C’est une erreur très répandue dans le peuple que celle qui identifie Faust le magicien et Faust l’inventeur de l’imprimerie, erreur bien expressive et qui renferme un sens profond : le peuple a identifié ces deux personnages, parce qu’il sentait confusément que la direction intellectuelle, dont les magiciens étaient le symbole, avait trouvé dans l’imprimerie son plus terrible instrument de propagande. Cette direction intellectuelle n’est autre chose que la pensée même dans son opposition à l’aveugle credo du moyen-âge, à cette foi qui tremblait devant toutes les autorités du ciel et de la terre, à cette foi qui comptait sur les dédommagemens de là-haut en échange des privations d’ici-bas, à cette foi du charbonnier enfin, telle que la commandait l’église. Faust commence à penser ; sa raison impie se révolte contre la sainte croyance de ses pères ; il se refuse à errer plus long-temps dans les ténèbres et à croupir dans l’indigence ; il aspire à la science, aux pompes terrestres, aux voluptés mondaines : il veut savoir, pouvoir, jouir ; — pour nous servir enfin des termes symboliques du moyen âge, sa chute s’accomplit. Rebelle à Dieu, il renonce à la béatitude éternelle ; il sacrifie à Satan et à ses pompes terrestres. Cette révolte et la doctrine qui en est l’ame, l’imprimerie a si miraculeusement servi à les propager dans le monde, qu’elles se sont emparées peu à peu non seulement des esprits d’élite, mais de toute la masse des populations ; c’est pour cela peut-être que cette légende de Faust a un attrait si mystérieux pour nos contemporains ; c’est parce qu’ils y voient représentée, et avec la clarté la plus naïve, la lutte dans laquelle ils sont engagés eux-mêmes : cette lutte des temps modernes où se trouvent face à face la religion et la science, l’autorité et la discussion, la foi et la raison humaine, l’humble résignation à toutes les souffrances et la soif effrénée des joies de ce monde ; lutte à mort, au bout de laquelle nous finirons par tomber dans les griffes du diable, à l’instar de ce pauvre docteur Faust, natif du comté d’Anhalt ou de Kundlingen, en Souabe.

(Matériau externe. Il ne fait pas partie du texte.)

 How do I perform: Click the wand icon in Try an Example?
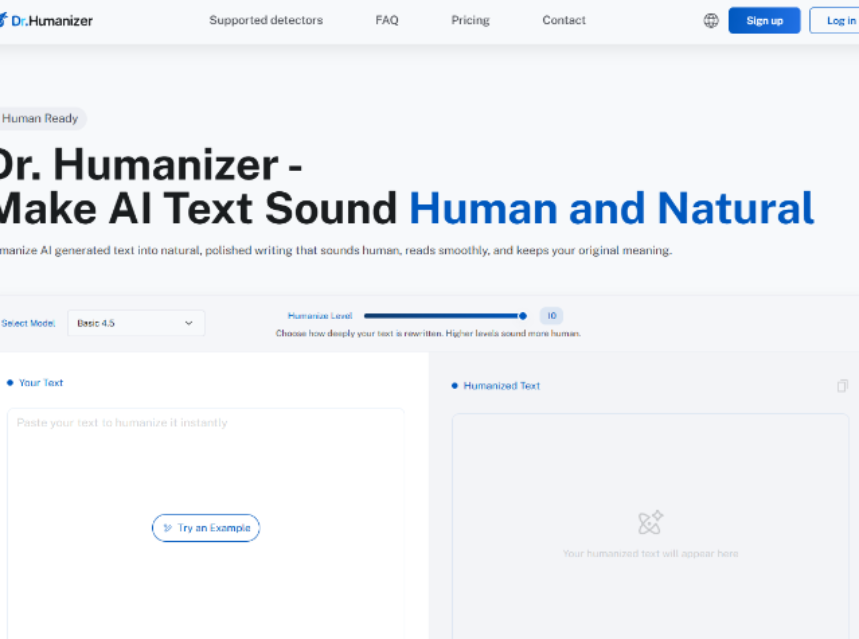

Oui, notre magicien est souvent confondu avec l’imprimeur ; cela se voit surtout dans les jeux de marionnettes, qui placent toujours le héros à Mayence, tandis que les livres populaires lui assignent pour domicile la ville de Wittenberg. Et une chose bien remarquable encore, c’est qu’ici la demeure de Faust, Wittenberg, se trouve être en même temps le berceau et le laboratoire du protestantisme.

Ces jeux de marionnettes dont je parle n’avaient jamais été imprimés ; il y a très peu de temps seulement qu’un ouvrage de cette nature, rédigé sur les copies manuscrites, vient d’être publié par un de mes amis, M. Charles Simrock. Cet ami, avec lequel j’ai suivi, à l’université de Bonn, les cours d’archéologie et de prosodie allemandes de Guillaume Schlegel, tout en vidant mainte chope de bon vin du Rhin, se perfectionna de la sorte dans les sciences subsidiaires, qui plus tard, pour la publication de l’ancien jeu de marionnettes, lui furent d’une si notable utilité. La manière dont il a complété les lacunes et choisi les variantes témoigne d’une grande connaissance des traditions et en fait un travail méritoire ; quant au parti qu’il a su tirer du personnage bouffon, cela prouve qu’il a fait, et probablement aussi en suivant ce même cours de Guillaume Schlegel, d’excellentes études sur les polichinelles allemands. Comme la pièce s’ouvre bien ! Quel excellent monologue que celui de Faust, lorsque, relégué dans la solitude de son cabinet d’études et entouré de ses bouquins, il s’écrie :


« Voilà donc ce que j’ai gagné par ma science ! En tout lieu, on se moque de moi. J’ai fouillé tous les livres d’un bout à l’autre, sans pouvoir y découvrir la pierre philosophale. Jurisprudence, médecine, études vaines ! Il ne me reste de salut que dans l’art de la nécromancie. À quoi m’a servi la théologie ? Qui me donnera le prix de mes veilles ? Je n’ai plus sur le corps que des haillons, et tant de dettes avec cela, que je ne sais plus à quel saint me vouer. Il faut que j’aie recours à l’enfer pour plonger dans les profondeurs cachées de la nature ; mais, pour évoquer les esprits, apprenons d’abord la magie. »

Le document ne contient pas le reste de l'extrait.